Revista Cultura y Ocio

Entre Comillas y San Vicente

Publicado el 14 agosto 2017 por Molinos @molinos1282
Entre Comillas y San VicenteEn el trozo de costa que hay entre Comillas y San Vicente de la Barquera escribí la mejor carta de amor de mi vida. La inspiraron un hombre y una casa. La casa sigue ahí, el hombre cayó por el Barranco de la Indiferencia. La carta era magistral: tierna, emocionante, sensual, bonita y completamente innecesaria, como deben ser todas las cartas de amor. Es tan perfecta que, si quisiera, podría reutilizarla con otro hombre. 

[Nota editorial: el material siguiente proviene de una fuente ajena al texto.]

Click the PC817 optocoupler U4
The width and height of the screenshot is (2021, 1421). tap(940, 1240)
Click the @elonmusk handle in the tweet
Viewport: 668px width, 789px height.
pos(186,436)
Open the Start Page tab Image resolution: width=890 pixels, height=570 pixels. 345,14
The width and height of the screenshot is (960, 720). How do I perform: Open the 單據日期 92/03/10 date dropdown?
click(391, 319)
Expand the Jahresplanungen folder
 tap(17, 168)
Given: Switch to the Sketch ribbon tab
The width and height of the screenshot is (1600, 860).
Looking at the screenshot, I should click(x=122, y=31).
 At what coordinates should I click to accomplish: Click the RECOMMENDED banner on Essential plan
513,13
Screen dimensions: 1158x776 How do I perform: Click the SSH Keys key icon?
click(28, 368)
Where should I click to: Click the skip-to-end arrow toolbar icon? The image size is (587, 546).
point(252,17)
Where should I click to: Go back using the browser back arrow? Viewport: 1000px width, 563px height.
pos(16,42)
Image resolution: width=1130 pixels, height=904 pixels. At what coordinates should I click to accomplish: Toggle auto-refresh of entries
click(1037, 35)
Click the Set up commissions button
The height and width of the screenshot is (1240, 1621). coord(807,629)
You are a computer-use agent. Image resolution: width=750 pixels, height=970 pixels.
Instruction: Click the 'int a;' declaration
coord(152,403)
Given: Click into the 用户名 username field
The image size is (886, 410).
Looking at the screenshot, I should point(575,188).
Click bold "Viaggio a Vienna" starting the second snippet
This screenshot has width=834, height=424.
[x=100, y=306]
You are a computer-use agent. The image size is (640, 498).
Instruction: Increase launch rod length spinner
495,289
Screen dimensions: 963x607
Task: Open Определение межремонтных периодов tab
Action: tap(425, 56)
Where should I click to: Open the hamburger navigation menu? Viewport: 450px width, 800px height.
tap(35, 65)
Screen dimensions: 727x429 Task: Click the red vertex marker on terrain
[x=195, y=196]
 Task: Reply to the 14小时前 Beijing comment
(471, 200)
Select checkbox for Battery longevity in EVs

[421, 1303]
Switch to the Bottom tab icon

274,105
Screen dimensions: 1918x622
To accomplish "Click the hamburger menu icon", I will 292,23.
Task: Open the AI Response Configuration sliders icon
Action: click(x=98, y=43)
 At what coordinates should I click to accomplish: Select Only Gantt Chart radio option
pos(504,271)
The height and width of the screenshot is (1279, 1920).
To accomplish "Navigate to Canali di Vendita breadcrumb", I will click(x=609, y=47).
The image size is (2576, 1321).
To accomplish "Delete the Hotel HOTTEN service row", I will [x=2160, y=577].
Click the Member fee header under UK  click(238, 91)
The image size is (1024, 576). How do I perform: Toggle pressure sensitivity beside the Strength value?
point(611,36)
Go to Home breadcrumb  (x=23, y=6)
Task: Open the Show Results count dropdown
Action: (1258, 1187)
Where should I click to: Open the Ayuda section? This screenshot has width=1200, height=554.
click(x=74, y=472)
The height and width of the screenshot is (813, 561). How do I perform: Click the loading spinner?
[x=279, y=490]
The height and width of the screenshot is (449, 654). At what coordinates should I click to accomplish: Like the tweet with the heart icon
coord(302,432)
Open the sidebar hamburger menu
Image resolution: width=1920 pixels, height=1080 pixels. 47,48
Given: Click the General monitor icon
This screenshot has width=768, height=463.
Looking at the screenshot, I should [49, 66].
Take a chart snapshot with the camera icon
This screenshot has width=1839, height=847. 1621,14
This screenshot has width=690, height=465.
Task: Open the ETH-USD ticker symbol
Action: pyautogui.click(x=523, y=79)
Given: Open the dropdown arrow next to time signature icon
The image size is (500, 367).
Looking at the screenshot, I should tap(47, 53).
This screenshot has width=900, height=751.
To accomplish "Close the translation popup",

La primera vez que fui a Cantabria, todavía se llamaba Santander. Descubrí, entonces, que el verano no es una estación absoluta y que hay lugares, como este trozo de costa, en el que los calcetines se usan todo el año y las corbatas no son una prenda de vestir. Descubrí también que se me daba mejor hacer amigos que ligar. Ambas cosas, lo de los calcetines y mis capacidades para socializar permanecen inmutables. 
Entre Comillas y San Vicente di mi primer beso o, mejor dicho, mi primer intento de beso. Él era de Gijón y le llamaban "Costi" porque había nacido el día de la Constitución. No recuerdo su nombre ni apenas su cara, pero si el tímido beso que no me gustó. 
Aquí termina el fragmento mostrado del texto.